▶ _DOCUMENT SEGMENT_:
Belgium Returns Lumumba Tooth To Family
Belgium on Monday handed over the last remains of slain Congolese leader Patrice Lumumba -- a tooth -- to his family, turning a page on a grim chapter in its colonial past.
Chief prosecutor Frederic Van Leeuw gave the relatives a small, bright blue box containing the tooth in a televised ceremony, and said legal action they had taken to receive the relic had delivered "justice".
The tooth was placed in a casket that was then draped in the flag of the Democratic Republic of Congo, which celebrates Lumumba, who was murdered by separatists and Belgian mercenaries in 1961, as an anti-colonial hero.
Lumumba's assassination -- and the brutal history of Belgian control of the Congo -- have been enduring sources of pain between the two countries.
Belgian Prime Minister Alexander De Croo reiterated that his country's authorities bore a "moral responsibility" over the killing.
"I would like, in the presence of his family, to present in my turn the apologies of the Belgian government," he said.
"A man was murdered for his political convictions, his words, his ideals."
Lumumba's son Francois told Belgium's RTBF broadcaster that his relatives had been waiting "more than 60 years" for this event.
"I think it will provide solace for the family and the Congolese people," he said.
"We are opening a new page in history."
A fiery critic of Belgium's rapacious rule, Lumumba became his country's first prime minister after it gained independence in 1960.
But he fell out with the former colonial power and the United States and was ousted in a coup a few months after taking office.
He was executed on January 17 1961, aged just 35, in the southern region of Katanga, with the support of Belgian mercenaries.
His body was dissolved in acid and never found.
But the tooth was kept as a trophy by one of those involved, a Belgian police officer.
The tooth was seized by Belgian authorities in 2016 from the daughter of the policeman, Gerard Soete, after Lumumba's family filed a complaint.

▶ _REQUIRED ACTIONS_:
A - Answer these from the report on Belgium returning Lumumba's tooth, one line each:
(i) Who gave the relatives the box holding the tooth?
(ii) In what year did Lumumba's country gain independence?
(iii) From whom did Belgian authorities seize the tooth in 2016?
B - From the report on Lumumba's tooth, extract the passage starting at "He was executed" and ending at "Belgian police officer.".
C - Write what comes next in the news report on Belgium returning Lumumba's tooth to his family.

▶ _GIVEN RECORDS_:
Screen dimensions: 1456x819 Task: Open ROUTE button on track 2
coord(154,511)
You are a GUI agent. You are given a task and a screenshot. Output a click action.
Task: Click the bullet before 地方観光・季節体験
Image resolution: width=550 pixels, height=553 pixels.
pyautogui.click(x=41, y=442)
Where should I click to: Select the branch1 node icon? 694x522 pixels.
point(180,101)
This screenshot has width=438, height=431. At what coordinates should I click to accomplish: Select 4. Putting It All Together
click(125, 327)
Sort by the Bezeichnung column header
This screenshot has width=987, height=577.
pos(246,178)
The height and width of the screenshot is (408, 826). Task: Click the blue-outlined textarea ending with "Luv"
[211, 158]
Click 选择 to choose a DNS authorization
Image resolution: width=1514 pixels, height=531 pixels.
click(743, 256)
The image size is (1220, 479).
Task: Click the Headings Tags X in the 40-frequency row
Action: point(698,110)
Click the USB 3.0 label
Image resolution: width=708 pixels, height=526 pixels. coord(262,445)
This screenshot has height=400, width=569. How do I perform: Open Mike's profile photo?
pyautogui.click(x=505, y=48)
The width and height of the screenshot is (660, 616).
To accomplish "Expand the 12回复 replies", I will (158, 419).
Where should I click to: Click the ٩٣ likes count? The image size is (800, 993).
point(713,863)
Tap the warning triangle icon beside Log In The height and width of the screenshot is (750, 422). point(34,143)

▶ _RESULTS OF THE TASKS_:
A -
(i) Chief prosecutor Frederic Van Leeuw
(ii) 1960
(iii) The daughter of the Belgian police officer Gerard Soete

B -
He was executed on January 17 1961, aged just 35, in the southern region of Katanga, with the support of Belgian mercenaries.
His body was dissolved in acid and never found.
But the tooth was kept as a trophy by one of those involved, a Belgian police officer.

C -
The casket containing the tooth is set to be flown back to the DRC where it will be officially laid to rest at a memorial site.
The country is set to hold three days of "national mourning" from 27 to 30 June -- its 62nd anniversary of independence -- to mark the burial ceremony.
Lumumba's older son Francois filed a complaint in Belgium in 2011, pointing the finger of responsibility for his father's killing at a dozen Belgian officials and diplomats.
The investigation for "war crimes" is still ongoing but only two of the targeted officials are still alive.
A Belgian parliamentary commission of enquiry in 2001 concluded that Belgium had "moral responsibility" for the assassination and the government presented the country's "apologies" a year later.
De Croo said Belgian officials "chose not to see, chose not to act" to stop the killing, even if they had not directly intended it to happen.
Lumumba's children were also received Monday by Belgium's King Philippe, who this month travelled to DR Congo to express his "deepest regrets" over the colonial past.
Historians say that millions of people were killed, mutilated or died of disease as they were forced to collect rubber under Belgian rule. The land was also pillaged for its mineral wealth, timber and ivory.